◆ Texto proporcionado
Rives trascendió al rugby y se convirtió en icono cultural. Casque d’Or, como le bautizó Couderc, conoció a Blondin un 31 de diciembre, el mismo día que murió Guy Boniface. Una señal. Alternaba con Jean Paul Belmondo, las princesas de Mónaco, Alain Prost, Yanick Noah y el escultor Albert Feraud. Él capitaneó al Racing de París, club que contrapuso su rugby chic al rugby choc de Béziers. Maso, por su parte, es un hombre estrechamente vinculado al devenir del rugby champagne. Tres cuarto de larga melena, debutó con la camiseta del gallo ensayando en Nápoles la tarde del destierro de los Boniface. Así recuerda su debut: «Enseguida entendí que mi melena no era bienvenida en un sitio donde preferían becarios de pelo duro. Yo era rebelde y allí se respiraba un conformismo asfixiante. Pero mi error fue proclamar mi admiración por los Boni». Maso, cuyo abuelo llegó a Francia de Girona, militó en Perpignan, Toulon y Narbonne al tiempo que se enfundaba la camiseta bleu para protagonizar giras por el hemisferio sur donde fue calificado por los All Blacks como «el mejor atacante del mundo». Maso tuvo, y tiene, una peculiar concepción del rugby y de la posición de centro: «El centro es un transmisor de felicidad que da aire y vida a la pelota. Mi felicidad radicaba en desbordar y crear espacios para el segundo centro o amagar una cruz y abrir hueco al ala. Siempre debemos tener un espíritu de creatividad. Un buen centro debe abandonar el campo con dolor de cabeza por lo que piensa, no con el cuerpo dolorido por los golpes».

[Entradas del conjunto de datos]
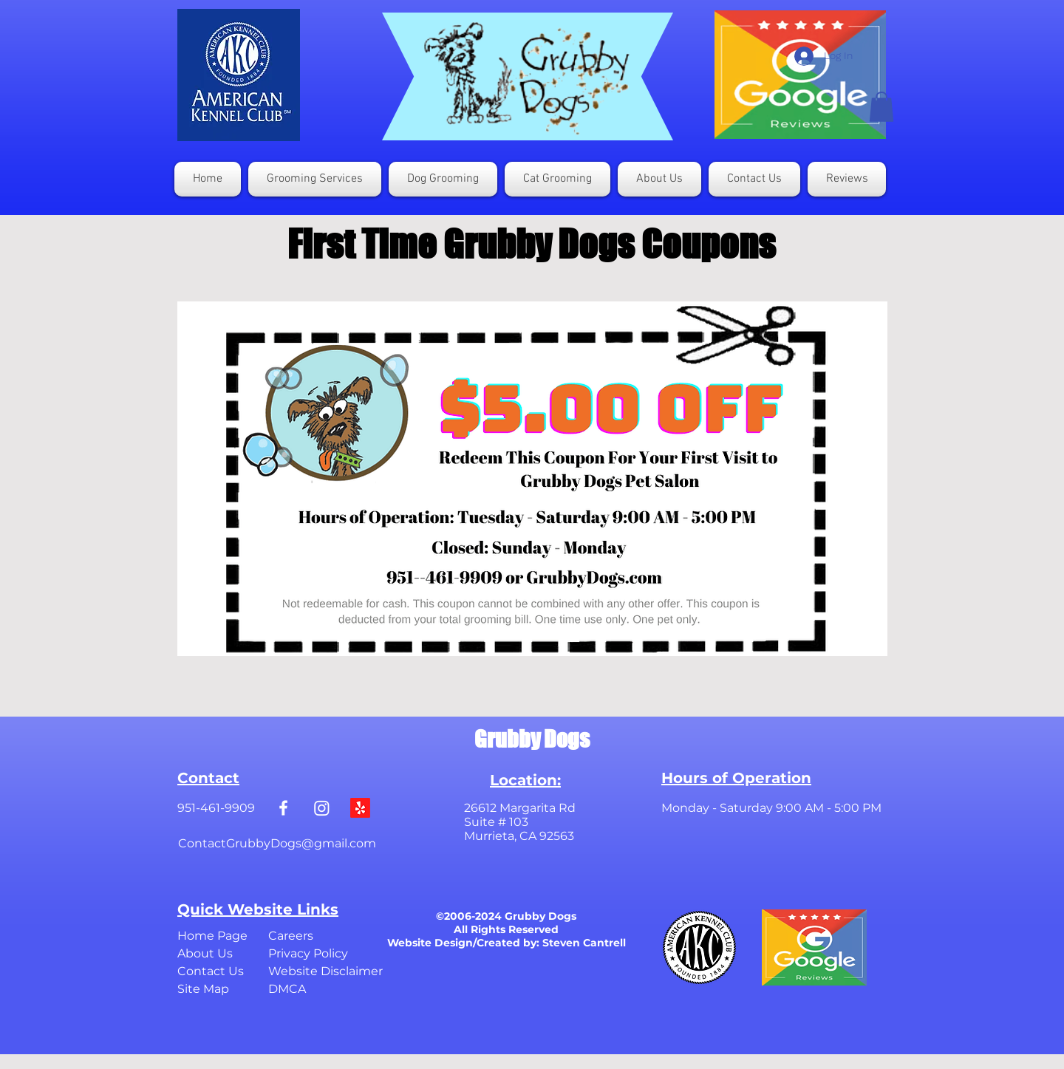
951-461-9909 (216, 808)
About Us (205, 953)
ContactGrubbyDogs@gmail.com (277, 843)
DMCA (287, 989)
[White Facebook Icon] (283, 808)
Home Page (212, 936)
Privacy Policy (308, 953)
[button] (881, 107)
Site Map (203, 989)
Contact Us (210, 971)
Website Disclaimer (325, 971)
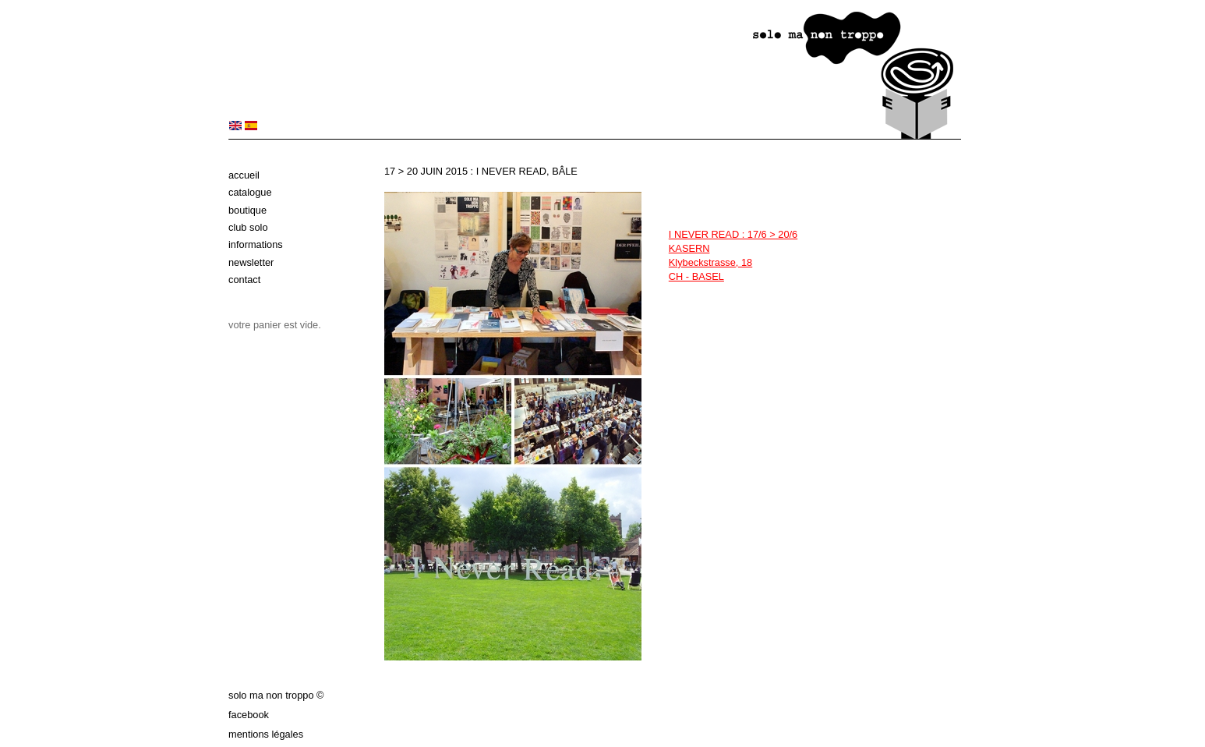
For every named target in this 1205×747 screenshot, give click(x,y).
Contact (244, 279)
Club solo (248, 227)
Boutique (247, 210)
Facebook (248, 714)
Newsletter (251, 262)
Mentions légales (265, 734)
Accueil (244, 175)
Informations (255, 244)
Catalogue (250, 192)
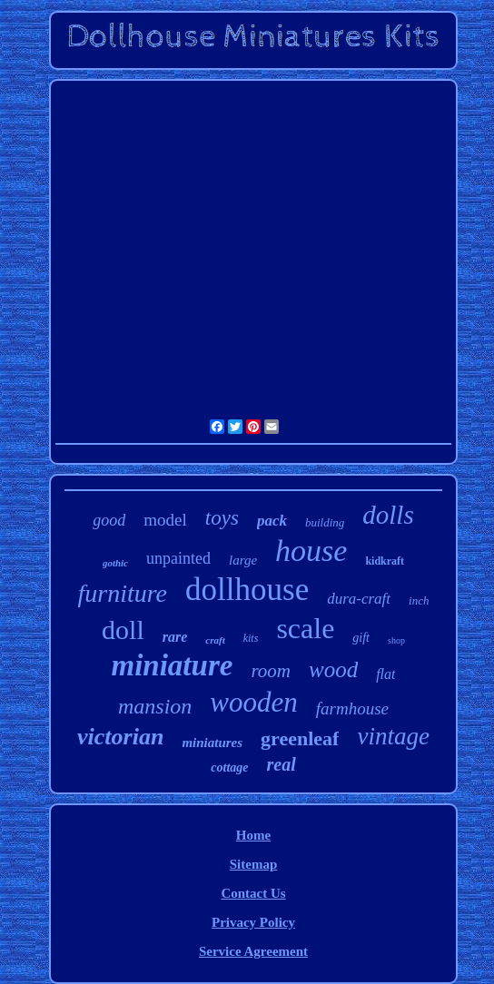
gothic (115, 562)
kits (251, 638)
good (109, 520)
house (311, 550)
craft (214, 640)
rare (175, 637)
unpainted (178, 558)
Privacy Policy (253, 922)
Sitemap (254, 864)
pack (272, 520)
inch (419, 600)
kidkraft (384, 561)
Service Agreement (253, 951)
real (281, 764)
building (324, 522)
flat (385, 674)
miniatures (212, 742)
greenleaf (300, 738)
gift (361, 638)
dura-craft (358, 598)
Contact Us (253, 893)
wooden (253, 702)
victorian (120, 736)
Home (253, 835)
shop (396, 640)
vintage (393, 736)
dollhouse (247, 589)
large (243, 560)
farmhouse (352, 708)
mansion (155, 706)
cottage (229, 767)
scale (305, 628)
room (271, 671)
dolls (387, 514)
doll (123, 630)
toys (222, 518)
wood (333, 669)
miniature (172, 665)
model (165, 519)
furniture (123, 593)
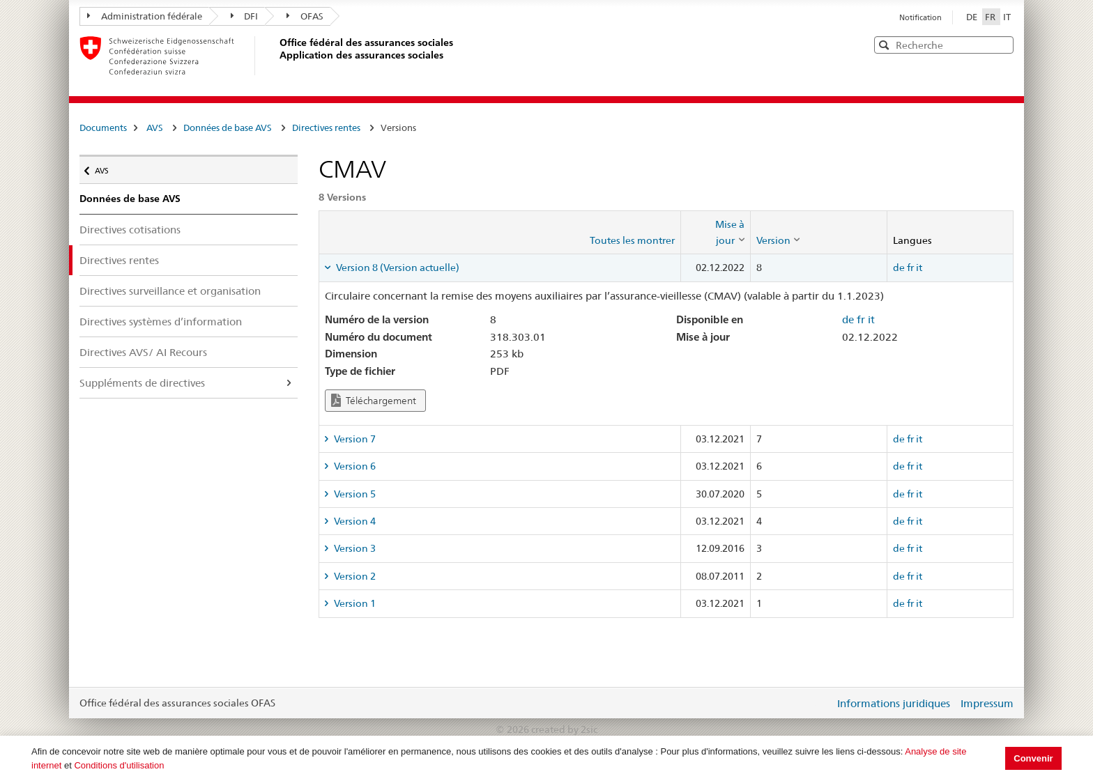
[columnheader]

◆ Problema breve
Decide si cada afirmación concuerda con el texto sobre Rives y Maso. Responde sí o no y cita literalmente las palabras del texto que lo deciden. (a) Rives fue capitán del club de Béziers. (b) El abuelo de Maso llegó a Francia desde Girona. (c) Maso debutó con la selección francesa marcando un ensayo en Nápoles.

◆ Respuesta del ejercicio
(a) No: "Él capitaneó al Racing de París, club que contrapuso su rugby chic al rugby choc de Béziers".
(b) Sí: "Maso, cuyo abuelo llegó a Francia de Girona".
(c) Sí: "debutó con la camiseta del gallo ensayando en Nápoles".